──────── TEXTO DE LECTURA ────────

Inés Martínez de Castro N.
Martes 10 de Abril de 2007
 
Terca historia que persiste

Hablar de poesía es hablar de nosotros mismos, de los humanos, hablar de eso que nos caracteriza y distingue, ya que tanto el poeta como el lector, imprescindibles en un acto unívoco, miran hacia adentro, hacia las más hondas palpitaciones del ser.
Y este ser que somos funciona para la poesía como un tamiz a través del cual ambos, poeta y lector seleccionan, reordenan y transforman las percepciones tanto aquellas que provienen del mundo exterior como aquellas que se producen en el interior, en un intercambio emocional que se renueva y multiplica con cada lector, con cada poeta y con cada lectura de manera múltiple. Allí está la magia de la palabra poética que se reinventa con cada individuo que hace contacto con ella.

Esta tensión emocional propia de la poesía, si toca eso esencial del hombre que traspasa los tiempos y las fronteras, nos permite conectarnos con la poesía de otras épocas y culturas remotas y tan diferentes a la nuestra, como la voz de Catulo, el gran poeta latino que escribió su obra hace más de dos mil años, y que entonces decía:

Aquel que, sentado frente a ti,
te observa y te escucha
mientras tú le sonríes dulcemente;
me arrebata todos los sentidos;
pues, en cuanto te veo, lesbia, mis palabras
mueren en la boca,
mi lengua se entorpece y una tenue llama
invade mis miembros, con su propio ruido
zumban mis oídos, y mis ojos se nublan
con redoblada oscuridad.

O este poema de Chiang Hung de hace también más de mil quinientos años, escrito en la antigua China y que se titula “Papel de carta rojo”:

Llameante, fiero como el loto al abrirse,
surcado de reflejos cual jirones de bruma.

──────── MATERIAL PROPORCIONADO ────────

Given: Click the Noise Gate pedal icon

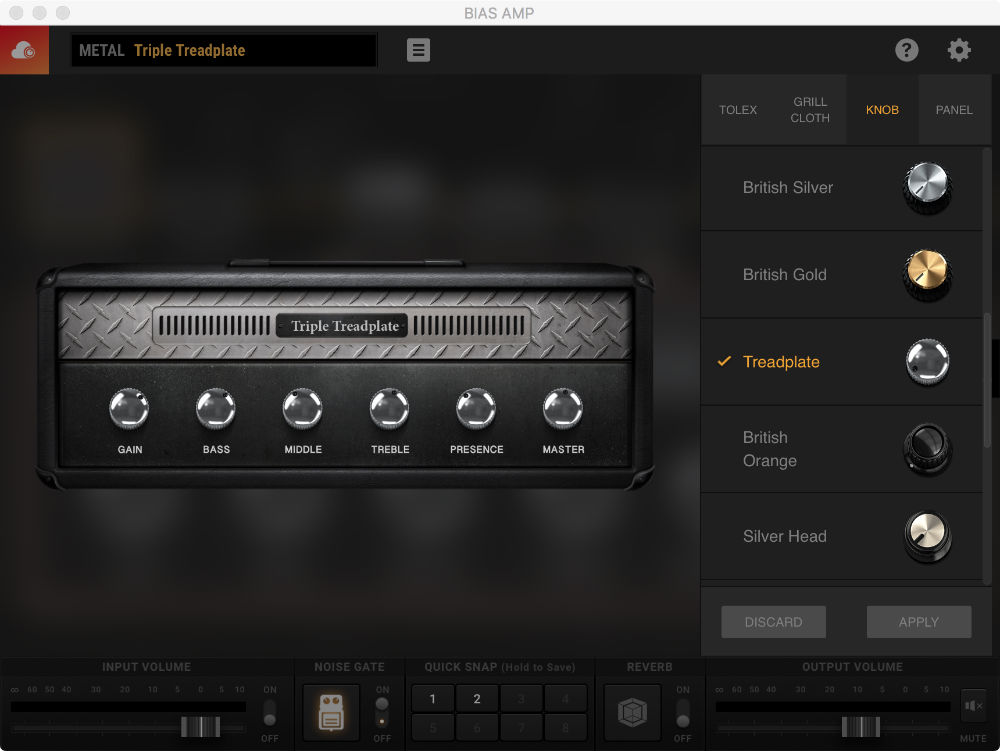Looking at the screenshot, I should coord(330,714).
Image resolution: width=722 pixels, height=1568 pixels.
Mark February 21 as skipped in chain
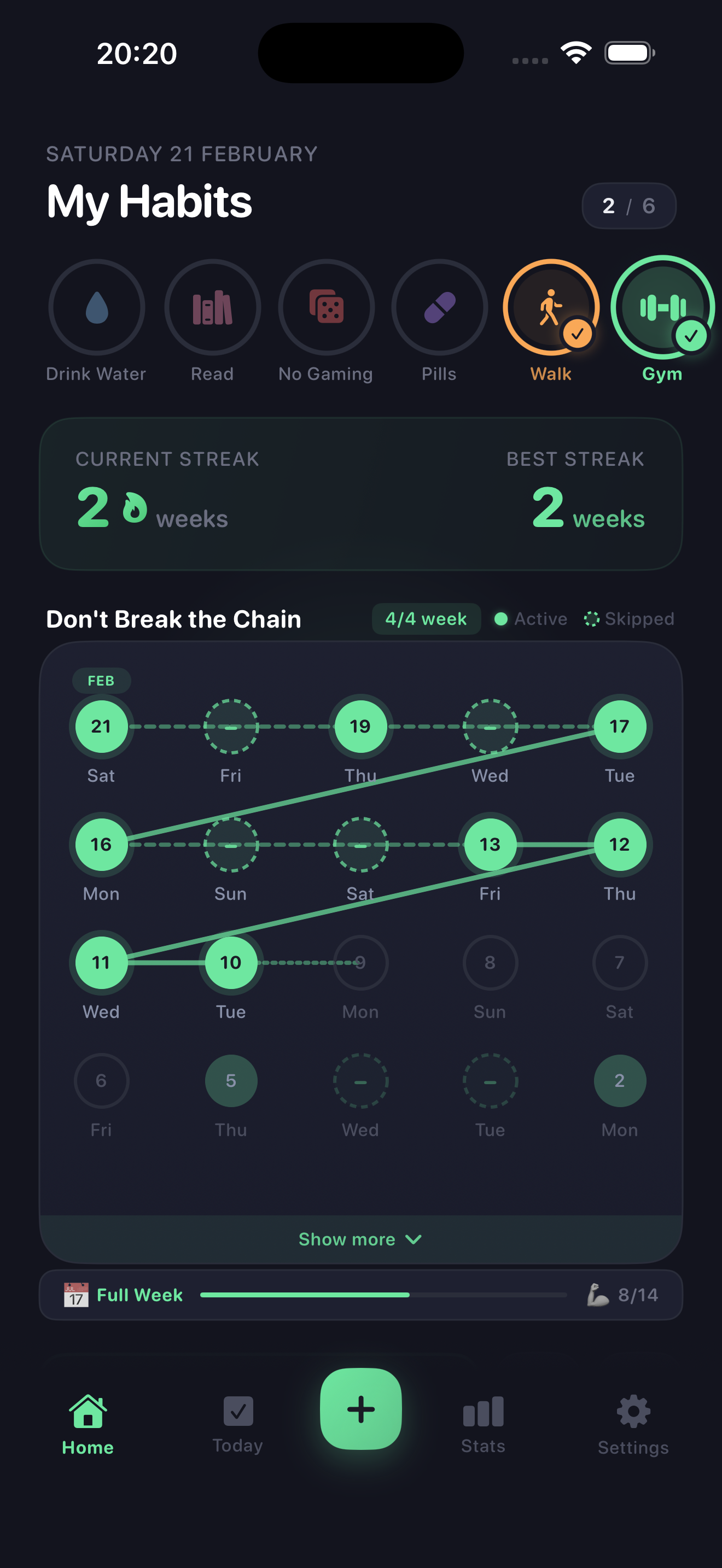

────────

PARTES DEL EJERCICIO
**1)** Por favor, transcribe del texto sobre poesía todo lo que va desde "Terca historia que" hasta "contacto con ella.".
**2)** Responde según el texto sobre poesía:
(a) ¿Con qué objeto se compara el ser que somos en su función para la poesía?
(b) ¿Hace cuánto tiempo escribió Catulo su obra?
(c) ¿Qué título lleva el poema de Chiang Hung?
El listado no tiene relación con el texto sobre poesía.

RESPUESTAS FINALES
**1)**
Terca historia que persiste

Hablar de poesía es hablar de nosotros mismos, de los humanos, hablar de eso que nos caracteriza y distingue, ya que tanto el poeta como el lector, imprescindibles en un acto unívoco, miran hacia adentro, hacia las más hondas palpitaciones del ser.
Y este ser que somos funciona para la poesía como un tamiz a través del cual ambos, poeta y lector seleccionan, reordenan y transforman las percepciones tanto aquellas que provienen del mundo exterior como aquellas que se producen en el interior, en un intercambio emocional que se renueva y multiplica con cada lector, con cada poeta y con cada lectura de manera múltiple. Allí está la magia de la palabra poética que se reinventa con cada individuo que hace contacto con ella.

**2)**
(a) Con un tamiz.
(b) Hace más de dos mil años.
(c) "Papel de carta rojo".